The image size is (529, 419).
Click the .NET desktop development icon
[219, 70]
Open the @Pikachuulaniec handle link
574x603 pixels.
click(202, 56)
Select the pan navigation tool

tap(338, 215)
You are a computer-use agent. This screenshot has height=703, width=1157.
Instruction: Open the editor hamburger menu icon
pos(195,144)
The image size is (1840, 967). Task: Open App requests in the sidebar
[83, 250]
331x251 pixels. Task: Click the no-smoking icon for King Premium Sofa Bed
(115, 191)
● ● ●
→ **Exercise description**: For this exercise, retype the entire listing exactly.

→ **Response to the task**:
The image size is (529, 419).
Click the .NET desktop development icon
[219, 70]
Open the @Pikachuulaniec handle link
574x603 pixels.
click(202, 56)
Select the pan navigation tool

tap(338, 215)
You are a computer-use agent. This screenshot has height=703, width=1157.
Instruction: Open the editor hamburger menu icon
pos(195,144)
The image size is (1840, 967). Task: Open App requests in the sidebar
[83, 250]
331x251 pixels. Task: Click the no-smoking icon for King Premium Sofa Bed
(115, 191)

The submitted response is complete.